Parler d'une épidémie des non-vaccinés comme l'a fait M. De Croo vendredi au terme du comité de concertation, "je ne suis pas d'accord, et ce n'est d'ailleurs pas scientifiquement tout à fait exact" puisque les vaccinés peuvent encore contaminer, a affirmé M. Bouchez dans Matin Première (RTBF).

Ce n'est "pas correct" de parler "d'égoïstes et d'irresponsables" dès lors que la vaccination n'est pas obligatoire, a-t-il ajouté, voyant un risque de radicalisation chez les non-vaccinés s'ils sont "stigmatisés ou insultés".

Quant au pass sanitaire (Covid Safe Ticket), dont M. Borsus envisage désormais lui aussi l'extension au sud du pays pour certains secteurs très ciblés comme l'horeca, Georges-Louis Bouchez met en doute son efficacité.

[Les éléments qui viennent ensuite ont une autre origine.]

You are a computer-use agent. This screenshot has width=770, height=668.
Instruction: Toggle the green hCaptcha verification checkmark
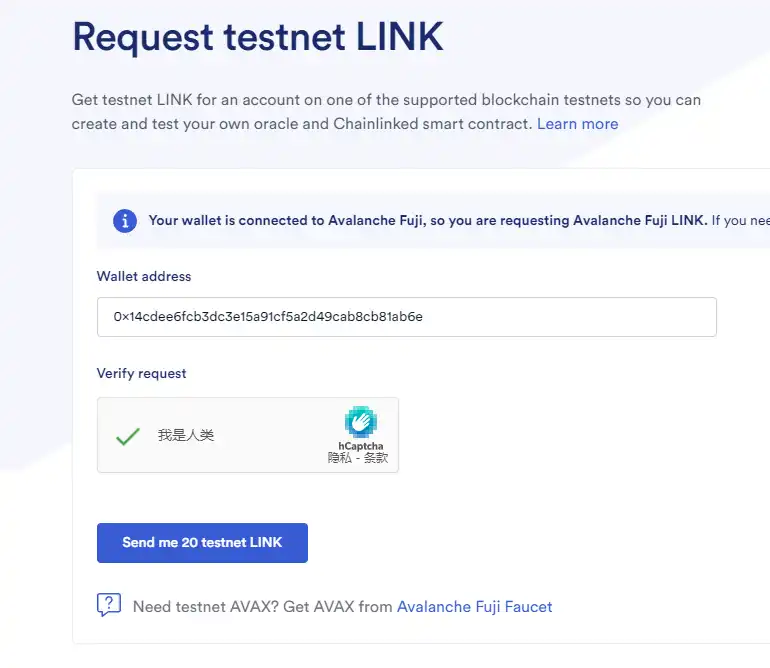click(x=127, y=436)
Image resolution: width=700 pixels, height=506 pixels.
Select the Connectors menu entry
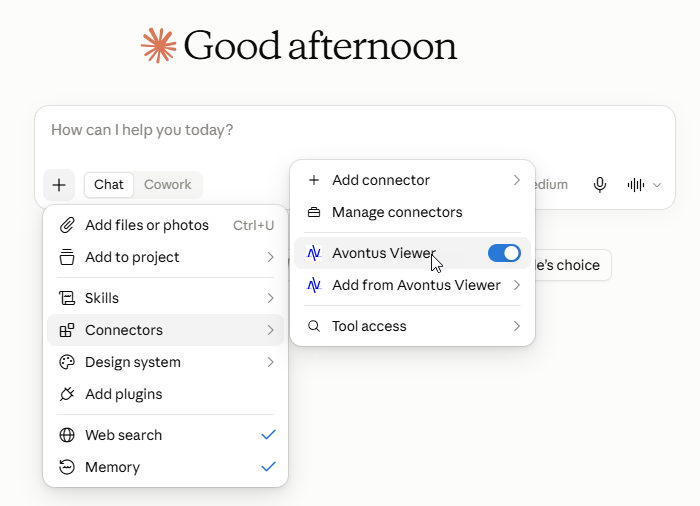tap(165, 330)
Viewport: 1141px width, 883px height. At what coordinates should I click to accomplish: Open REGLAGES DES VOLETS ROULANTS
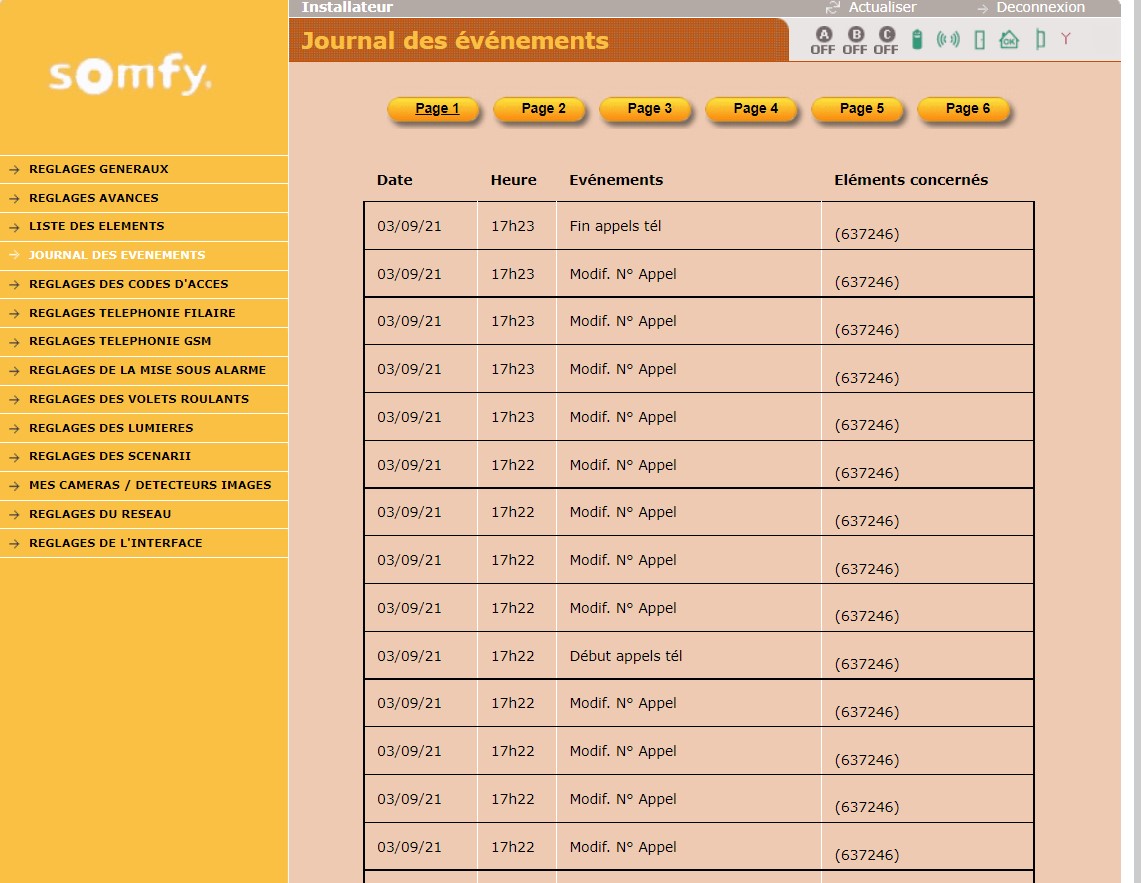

Les catégories sociales les moins vaccinées sont, à ses yeux, les plus précarisées et les moins informées, et celles-ci "ne seraient pas touchées par un pass dans un restaurant ou dans un opéra", estime-t-il. Il réclame de travailler sur la pédagogie et l'approche de proximité, tout en faisant observer que "l'on n'est encore nulle part" dans la vaccination obligatoire du personnel des soins de santé.